Resultado do Dia dos Namorados confirma recuperação dos shoppings

Levantamento revela alta de 134,4% nas vendas da data comemorativa.

De acordo com o Índice Cielo de Varejo Ampliado (ICVA), na semana do Dia dos Namorados (6 a 12 de junho), o setor registrou vendas de R$ 3,5 bilhões, aumento de 134,4% em relação ao mesmo período do ano passado. Importante lembrar que na mesma data comemorativa de 2020 aproximadamente 30% dos shoppings estavam fechados em cumprimento a decretos municipais e estaduais por conta da pandemia de Covid-19. O resultado positivo deste ano representou uma injeção de R$ 2 bilhões na economia em relação à data comemorativa de 2020.

“O setor de shopping já provou sua resiliência e segue em recuperação gradual. No entanto, para que isso se confirme, não podem haver novos fechamentos. Além disso, é importante que os empreendimentos voltem a funcionar sem restrições de dias e horários. Na comparação com 2019, as vendas do Dia dos Namorados de 2021 ficaram 10% abaixo do registrado naquele ano. Em termos reais (descontada a inflação), houve queda de 21% e um volume de vendas R$ 736,8 milhões inferior ao observado há dois anos.

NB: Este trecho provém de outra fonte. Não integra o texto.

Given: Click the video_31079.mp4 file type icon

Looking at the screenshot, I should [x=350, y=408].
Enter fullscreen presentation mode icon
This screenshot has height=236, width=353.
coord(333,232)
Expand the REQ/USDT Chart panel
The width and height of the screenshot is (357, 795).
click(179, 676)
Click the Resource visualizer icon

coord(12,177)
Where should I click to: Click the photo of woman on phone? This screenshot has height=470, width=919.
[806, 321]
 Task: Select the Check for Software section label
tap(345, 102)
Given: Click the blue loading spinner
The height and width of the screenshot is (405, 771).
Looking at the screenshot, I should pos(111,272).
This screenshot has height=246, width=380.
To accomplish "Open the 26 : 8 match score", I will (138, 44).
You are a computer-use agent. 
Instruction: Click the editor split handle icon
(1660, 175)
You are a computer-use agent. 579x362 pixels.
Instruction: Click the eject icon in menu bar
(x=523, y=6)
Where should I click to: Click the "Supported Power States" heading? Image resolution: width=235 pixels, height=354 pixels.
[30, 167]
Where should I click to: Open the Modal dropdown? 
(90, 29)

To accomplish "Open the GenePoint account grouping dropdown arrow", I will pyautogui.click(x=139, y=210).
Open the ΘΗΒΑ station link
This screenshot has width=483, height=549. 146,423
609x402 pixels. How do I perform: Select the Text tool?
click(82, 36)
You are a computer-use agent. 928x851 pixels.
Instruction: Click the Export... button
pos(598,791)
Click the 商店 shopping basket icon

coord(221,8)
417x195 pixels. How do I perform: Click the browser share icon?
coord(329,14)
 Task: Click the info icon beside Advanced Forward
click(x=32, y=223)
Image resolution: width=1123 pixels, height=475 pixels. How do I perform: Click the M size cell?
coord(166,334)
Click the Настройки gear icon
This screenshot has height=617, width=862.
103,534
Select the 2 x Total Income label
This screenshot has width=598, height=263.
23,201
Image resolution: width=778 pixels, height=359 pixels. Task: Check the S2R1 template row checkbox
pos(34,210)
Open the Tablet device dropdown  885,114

No período de vendas do Dia dos Namorados, os shopping centers registraram ticket médio de R$ 203, o que representou alta de 3,6% em relação ao ano passado. O levantamento da Abrasce também apurou o ticket médio das lojas de rua: R$ 89, um crescimento de 45,9% frente ao ano anterior. O setor conta com 601 shopping centers no país, mas devido a decretos municipais e estaduais boa parte dos empreendimentos ainda funciona com restrições de horários.

O Índice IFecap, indicador da Fundação Escola de Comércio Álvares Penteado (Fecap) que mede as expectativas do empresário do comércio do Estado de São Paulo, registrou alta de 8,76% para o mês de junho, em comparação com o mês anterior, maio de 2021. O Dia dos Namorados e a liberação dos saques do auxílio emergencial foram os responsáveis por impactar o movimento do comércio varejista paulista.

O Índice Geral registrou 121,95 pontos, na série sem ajuste sazonal. Em relação ao mesmo período do ano passado, o Índice Geral se encontra 37,32% acima do registrado naquele mês – entretanto, ressalta-se que naquele período, o comércio paulista estava vivenciando uma reabertura gradual das atividades, após fortes restrições iniciadas em abril de 2020, por conta da pandemia. O Índice Momento Atual apresentou alta de 12,7%, na comparação com o mês anterior, registrando 113,65 pontos. O indicador conserva o patamar acima dos 100 pontos, o que indica otimismo. O resultado foi influenciado pelas vendas e encomendas, 19,07% e 9,65% acima do verificado em maio de 2021, respectivamente.

A situação geral dos negócios (+9,88%), também melhorou quando comparado com o mês anterior. Dados Federação do Comércio de Bens, Serviços e Turismo do Estado de São Paulo (Fecomércio-SP) apontavam para uma melhora nas vendas, influenciadas pelo Dia dos namorados e manutenção, em todo o estado de São Paulo, da fase de transição. Atualmente, o Plano SP permite o atendimento presencial entre 6h e 21h, para as atividades comerciais, bem como para o funcionamento de serviços gerais, como restaurantes e similares, atividades culturais, academias de esporte e salão de beleza e barbearia. É previsto que a fase se estenda até 15 de julho.

Os resultados do Índice Futuro, que registra as expectativas para os próximos três meses, apresentou alta, na comparação com o mês anterior (+4,13%), registrando 134,41 pontos. Os resultados do Índice Futuro se devem as expectativas de vendas para os próximos três meses, com alta de 4,42% (138,50 pontos), quando comparamos com o mês anterior. As expectativas de encomendas futuras tiveram uma alta de 3,82% (quando comparado com maio de 2021), alçando 130,31 pontos.